BÖLÜM 33

2.8K 131 9
                                    

'İhanet merhametin üstüne çıkarak intikam duygusunu uyandırır. İşte bu en tehlikeli şeydir.'


Ben artık onun rapunzeli değildim. Ben prenses de değildim. Ben ihanetlerin büyüttüğü ve olgunlaştırdığı iş kadınıydım artık...

Parmaklarımı masada gezdirerek hazırlanan sunuma göz gezdirmeye devam ettim. Her şey dört dörtlük görünüyordu. Sahra'yı bir saat sonra çağırmıştım. Adamlarımdan bir kaçı onunla birliktelerdi. Her şey istediğim gibi ilerliyordu.

"Emel hanım misafirler on dakikaya kadar burada olacaklarını bildirdiler."

Nil ablaya başımı sallayıp cebimde sürekli titreyen telefonumu çıkardım. Ulaş arıyordu şu an onunla konuşacak zamanım yoktu. Ama sıra ona da gelecekti.

Çok geçmeden kapı çalmıştı. İşte benim savaşım şimdi başlıyordu. Nil abla kapıya doğru ilerlerken önüne geçerek durmasını işaret ettim. Misafirlerimi ben karşılayacaktım.

Sakin adımlarla kapıya ilerleyip usulca açtım. Aylin abla beni görür görmez yüzünde tatlı tebessümle boynuma sarıldı.

"Canım..."

"Hoşgeldin Aylin abla."

"Hoşbulduk birtanem."

Benden ayrılarak kollarımı hafif tutarak gülümsedi.

"Nasılsın?"

Serkan amca arkadan çıkıp Aylin ablanın elini tuttu. Onların mutluluğunu gördükçe daha da üzülüyordum. Çocuklarının hatasını onlae ödeyecekti.

"Hayatım bunu içeride mi konuşsak?"

Aylin abla başını sallayarak içeriye girdiğinde Serkan amcaya başımla selam verdim. En son Eser ile göz göze gelmiştik. Gözlerimin içine pişmanlıkla bakıyordu. Onu ilk defa böyle görüyordum. İlk defa Eser bir konuda çok pişmandı.
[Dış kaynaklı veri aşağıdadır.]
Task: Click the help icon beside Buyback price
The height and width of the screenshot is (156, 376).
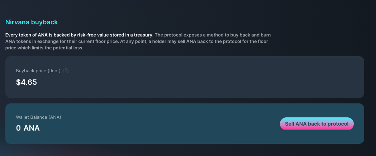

İçeriye girmesini beklemeden kapıyı açık bırakarak Serkan amcanın peşinden ilerledim. Salona geçmişlerdi Eser'in arkamdan geldiğini adımlarından duyabiliyordum. Olacaklardan korkmuyordu bir daha eskisi gibi olamayacağımız için üzülüyordu.

Bende üzülüyordum fakat hırsım duygumun önüne daha çok geçiyordu. Gülümseyerek koltuğa oturup ayakta bekleyen Eser'e baktım. Bakışları hala üstümdeydi.

"Eser birinin sana oturmanı söylemesi mi gerekiyor?"

Serkan amcanın sözüyle bakışlarını üstümden çekip tam karşıma oturdu. Arkada benden talimat bekleyen Nil ablaya işaret ederek Aylin ablaya döndüm.

"Yemekten önce içecek bir şey istee miydiniz?"

"Yok canım teşekkür ederiz."

Gülümseyerek başımı salladım. Nil ablaya gitmesini işaret ederek Serkan amcaya döndüm. Dışarıdan her ne kadae iyi cana yakın görünse de içerisen ailesine karşı çok gaddar ve acımasızdı özellikle de Eser'e karşı.

Her zaman ki gibi arkasına yaslanıp rahat bir tavırla oturdu. İşkolik olduğu aslında kendinden de çok belliydi. Hafif kel ve olan saçları da ağırmıştı. Ailesinden çok holdingine değer veriyordu. Ve işi için her şeyini verebilecek bie kapasitedeydi. Üstünden asla eksik olmayan lacivert takım elbisesini düzeltip ilk konuşmayı o başlattı.

"Buraya en son geldiğimizde Pusat büyük bir iş yapacağı için kutlama düzenlemişti. Şimdi bakıyorum da onsuz bu ev gerçekten çok sessiz."

Burukça gülümseyerek dudaklarımı birbirine bastırdım. Geçmiş sürekli duygularımın öne çıkmasına neden oluyordu. Gözlerimin dolmaması için ağzımdan kesik bir nefes vererek başımı salladım.